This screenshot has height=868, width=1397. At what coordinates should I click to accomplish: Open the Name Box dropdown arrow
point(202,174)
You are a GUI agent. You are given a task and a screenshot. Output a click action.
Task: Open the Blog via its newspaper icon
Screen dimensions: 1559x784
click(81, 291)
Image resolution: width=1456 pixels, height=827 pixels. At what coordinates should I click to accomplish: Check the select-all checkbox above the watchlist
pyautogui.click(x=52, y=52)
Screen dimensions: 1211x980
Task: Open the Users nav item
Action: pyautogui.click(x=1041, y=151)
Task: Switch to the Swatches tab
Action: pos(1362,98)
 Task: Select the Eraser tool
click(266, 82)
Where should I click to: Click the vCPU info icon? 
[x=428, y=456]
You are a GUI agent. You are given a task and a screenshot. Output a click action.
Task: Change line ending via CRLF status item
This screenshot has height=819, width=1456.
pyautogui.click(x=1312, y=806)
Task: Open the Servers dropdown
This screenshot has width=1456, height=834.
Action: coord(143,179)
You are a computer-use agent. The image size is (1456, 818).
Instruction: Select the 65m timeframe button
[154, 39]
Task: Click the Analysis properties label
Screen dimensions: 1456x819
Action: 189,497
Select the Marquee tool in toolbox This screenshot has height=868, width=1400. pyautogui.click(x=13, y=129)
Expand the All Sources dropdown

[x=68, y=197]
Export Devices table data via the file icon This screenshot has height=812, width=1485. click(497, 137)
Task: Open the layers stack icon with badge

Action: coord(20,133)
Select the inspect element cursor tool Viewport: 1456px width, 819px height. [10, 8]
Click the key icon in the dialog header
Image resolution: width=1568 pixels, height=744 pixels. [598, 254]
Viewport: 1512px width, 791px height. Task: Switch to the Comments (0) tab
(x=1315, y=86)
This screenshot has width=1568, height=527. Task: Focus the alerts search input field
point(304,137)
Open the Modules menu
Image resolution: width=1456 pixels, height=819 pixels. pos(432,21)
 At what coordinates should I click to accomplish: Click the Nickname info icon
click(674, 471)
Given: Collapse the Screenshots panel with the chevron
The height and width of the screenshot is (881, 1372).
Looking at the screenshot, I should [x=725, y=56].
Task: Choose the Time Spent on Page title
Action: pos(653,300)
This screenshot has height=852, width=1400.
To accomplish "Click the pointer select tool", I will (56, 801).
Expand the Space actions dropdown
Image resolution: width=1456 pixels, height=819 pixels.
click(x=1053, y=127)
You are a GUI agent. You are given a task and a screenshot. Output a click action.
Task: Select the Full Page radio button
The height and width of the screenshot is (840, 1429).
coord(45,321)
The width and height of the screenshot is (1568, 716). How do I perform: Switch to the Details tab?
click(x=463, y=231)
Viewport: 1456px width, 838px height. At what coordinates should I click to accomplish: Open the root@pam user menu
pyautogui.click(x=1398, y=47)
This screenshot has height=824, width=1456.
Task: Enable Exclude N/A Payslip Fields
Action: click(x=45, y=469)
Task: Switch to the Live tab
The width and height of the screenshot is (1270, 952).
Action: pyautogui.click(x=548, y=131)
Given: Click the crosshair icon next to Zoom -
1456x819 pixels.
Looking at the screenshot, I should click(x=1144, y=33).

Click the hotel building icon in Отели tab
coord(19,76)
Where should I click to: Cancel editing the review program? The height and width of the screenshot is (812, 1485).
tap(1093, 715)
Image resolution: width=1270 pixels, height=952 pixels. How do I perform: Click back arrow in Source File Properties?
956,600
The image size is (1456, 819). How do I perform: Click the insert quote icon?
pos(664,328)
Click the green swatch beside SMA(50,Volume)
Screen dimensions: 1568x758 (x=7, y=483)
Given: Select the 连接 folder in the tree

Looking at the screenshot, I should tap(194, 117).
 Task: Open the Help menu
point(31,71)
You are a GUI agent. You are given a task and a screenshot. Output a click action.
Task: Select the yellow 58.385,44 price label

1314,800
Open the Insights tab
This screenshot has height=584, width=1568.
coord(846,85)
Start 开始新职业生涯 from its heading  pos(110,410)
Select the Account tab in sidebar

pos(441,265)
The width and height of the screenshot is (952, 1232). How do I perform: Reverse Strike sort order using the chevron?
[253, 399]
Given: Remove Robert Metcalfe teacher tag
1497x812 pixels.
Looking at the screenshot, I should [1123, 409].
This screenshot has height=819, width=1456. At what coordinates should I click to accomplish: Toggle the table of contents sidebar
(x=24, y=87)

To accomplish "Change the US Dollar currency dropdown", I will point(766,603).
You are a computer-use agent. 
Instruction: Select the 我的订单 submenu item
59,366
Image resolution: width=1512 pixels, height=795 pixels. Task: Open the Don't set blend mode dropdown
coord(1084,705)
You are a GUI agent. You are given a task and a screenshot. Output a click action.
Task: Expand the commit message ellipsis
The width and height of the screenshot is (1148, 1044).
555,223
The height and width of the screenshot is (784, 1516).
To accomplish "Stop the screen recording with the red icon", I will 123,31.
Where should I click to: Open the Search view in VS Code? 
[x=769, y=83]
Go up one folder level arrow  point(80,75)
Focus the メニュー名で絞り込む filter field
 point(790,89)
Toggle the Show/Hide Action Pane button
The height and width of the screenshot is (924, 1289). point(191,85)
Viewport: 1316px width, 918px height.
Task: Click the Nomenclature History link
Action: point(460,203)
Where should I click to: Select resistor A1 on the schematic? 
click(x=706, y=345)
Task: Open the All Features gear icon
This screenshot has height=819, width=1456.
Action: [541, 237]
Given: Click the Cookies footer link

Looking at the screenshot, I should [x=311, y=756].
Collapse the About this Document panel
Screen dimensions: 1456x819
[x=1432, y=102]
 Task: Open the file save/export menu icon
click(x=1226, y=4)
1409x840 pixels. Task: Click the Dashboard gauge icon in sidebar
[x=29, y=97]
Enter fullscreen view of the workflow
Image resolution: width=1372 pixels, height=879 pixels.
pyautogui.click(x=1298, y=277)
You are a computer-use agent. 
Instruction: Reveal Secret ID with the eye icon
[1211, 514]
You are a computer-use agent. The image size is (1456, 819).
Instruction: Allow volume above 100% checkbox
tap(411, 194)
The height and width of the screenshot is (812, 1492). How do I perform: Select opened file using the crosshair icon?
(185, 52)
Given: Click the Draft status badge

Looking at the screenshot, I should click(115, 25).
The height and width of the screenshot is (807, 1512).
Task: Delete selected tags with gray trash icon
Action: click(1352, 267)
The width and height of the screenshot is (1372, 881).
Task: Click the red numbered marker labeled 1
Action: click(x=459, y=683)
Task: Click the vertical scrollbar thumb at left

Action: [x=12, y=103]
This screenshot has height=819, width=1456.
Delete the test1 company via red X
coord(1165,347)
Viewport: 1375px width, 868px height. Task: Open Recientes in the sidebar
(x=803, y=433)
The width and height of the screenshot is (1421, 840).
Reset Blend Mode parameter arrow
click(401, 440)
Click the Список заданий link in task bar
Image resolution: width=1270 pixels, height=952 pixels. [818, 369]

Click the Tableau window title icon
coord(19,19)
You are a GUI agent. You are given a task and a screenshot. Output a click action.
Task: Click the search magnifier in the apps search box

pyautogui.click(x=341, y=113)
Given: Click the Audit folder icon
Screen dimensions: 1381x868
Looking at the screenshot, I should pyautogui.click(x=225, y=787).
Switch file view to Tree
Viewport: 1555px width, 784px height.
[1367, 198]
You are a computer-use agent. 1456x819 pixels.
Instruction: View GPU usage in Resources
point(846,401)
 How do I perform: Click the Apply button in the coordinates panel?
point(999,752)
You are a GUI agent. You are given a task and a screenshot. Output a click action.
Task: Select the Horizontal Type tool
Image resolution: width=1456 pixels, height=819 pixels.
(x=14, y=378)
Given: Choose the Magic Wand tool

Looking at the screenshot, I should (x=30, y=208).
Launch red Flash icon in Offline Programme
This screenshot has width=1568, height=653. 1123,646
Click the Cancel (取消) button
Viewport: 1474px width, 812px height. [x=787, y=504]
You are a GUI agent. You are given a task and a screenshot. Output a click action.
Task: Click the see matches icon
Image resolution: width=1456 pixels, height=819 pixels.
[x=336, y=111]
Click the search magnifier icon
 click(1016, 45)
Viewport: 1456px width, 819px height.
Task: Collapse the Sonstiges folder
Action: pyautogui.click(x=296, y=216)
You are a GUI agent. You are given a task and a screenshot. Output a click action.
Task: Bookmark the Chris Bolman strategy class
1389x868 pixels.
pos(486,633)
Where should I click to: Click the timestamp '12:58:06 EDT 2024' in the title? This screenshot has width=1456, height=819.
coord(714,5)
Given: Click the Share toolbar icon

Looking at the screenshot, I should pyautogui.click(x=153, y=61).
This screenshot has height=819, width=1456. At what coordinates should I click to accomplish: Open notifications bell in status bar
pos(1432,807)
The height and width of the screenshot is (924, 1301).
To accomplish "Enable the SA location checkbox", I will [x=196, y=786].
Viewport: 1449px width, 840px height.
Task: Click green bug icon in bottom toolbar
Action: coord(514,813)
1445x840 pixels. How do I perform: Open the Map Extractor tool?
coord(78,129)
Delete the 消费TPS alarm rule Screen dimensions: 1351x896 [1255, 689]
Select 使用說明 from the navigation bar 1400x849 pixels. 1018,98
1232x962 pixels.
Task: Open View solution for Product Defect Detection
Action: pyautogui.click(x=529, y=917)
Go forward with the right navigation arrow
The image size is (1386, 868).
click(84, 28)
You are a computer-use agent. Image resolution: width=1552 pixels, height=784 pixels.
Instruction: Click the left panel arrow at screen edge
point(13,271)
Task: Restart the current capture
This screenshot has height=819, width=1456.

▶ [What is needed]:
From the data above, pick out each line containing "computer" and copy it.

▶ [Problem solution]:
You are a computer-use agent. The image size is (1456, 818).
You are a computer-use agent. 
You are a computer-use agent. 
You are a computer-use agent. The image size is (1456, 819).
You are a computer-use agent. 1456x819 pixels.
You are a computer-use agent. Image resolution: width=1552 pixels, height=784 pixels.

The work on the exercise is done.